## BEGIN READING PASSAGE

Terry Laughlin's Blog, page 26
February 1, 2014
Why I Count Strokes the Conscious (‘Hard’) Way
Earlier this month, TI Coach (and ‘Head Librarian’ of the TI Swim Academy) Mat Hudson wrote a blog titled Why Count Strokes?
I urge you to read it — all the way through. It’s packed with invaluable insight and clear, compelling explanation. At the top, Mat enumerates his reasons for counting strokes. My favorites include:
Counting strokes is the first, basic form of objective feedback I can learn and master
It reveals the first critical feature of swimming speed and swimming efficiency.
I can do it myself
I can immediately connect any technique changes I make to an effect on stroke count
No batteries required
Halfway down the page, Mat poses the question of whether we should use a ‘device’ to track stroke count. After all there are numerous watches these days that will take care of counting for you.
Counting ‘au naturel’ — in your head — is harder, as Mat acknowledges: Just because it is hard to do at first, don’t be intimidated by the work you need to do to develop the habit.

## END READING PASSAGE
## BEGIN STORED DATA

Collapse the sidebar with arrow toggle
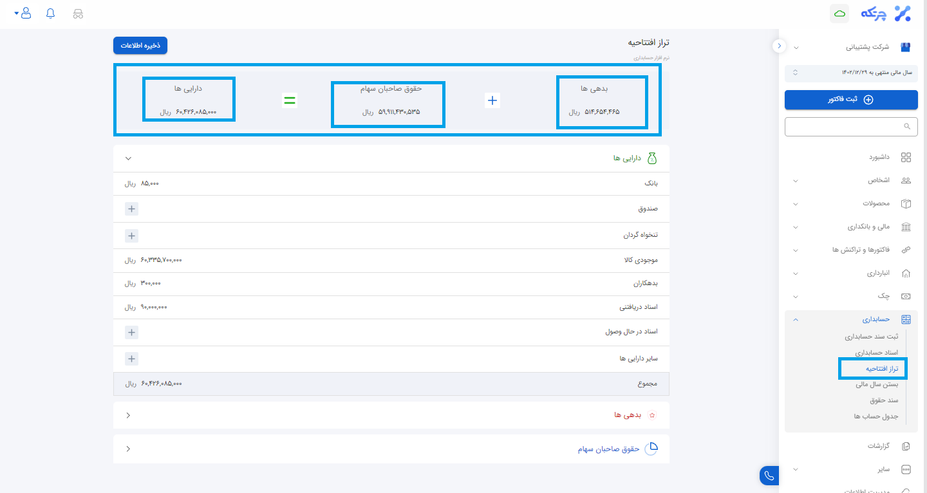Image resolution: width=927 pixels, height=493 pixels. point(779,46)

## END STORED DATA

◆ BRIEF: In the blog post about counting swim strokes, what role does Mat Hudson hold at the TI Swim Academy?

◆ RESPONSE: He is the academy's 'Head Librarian.'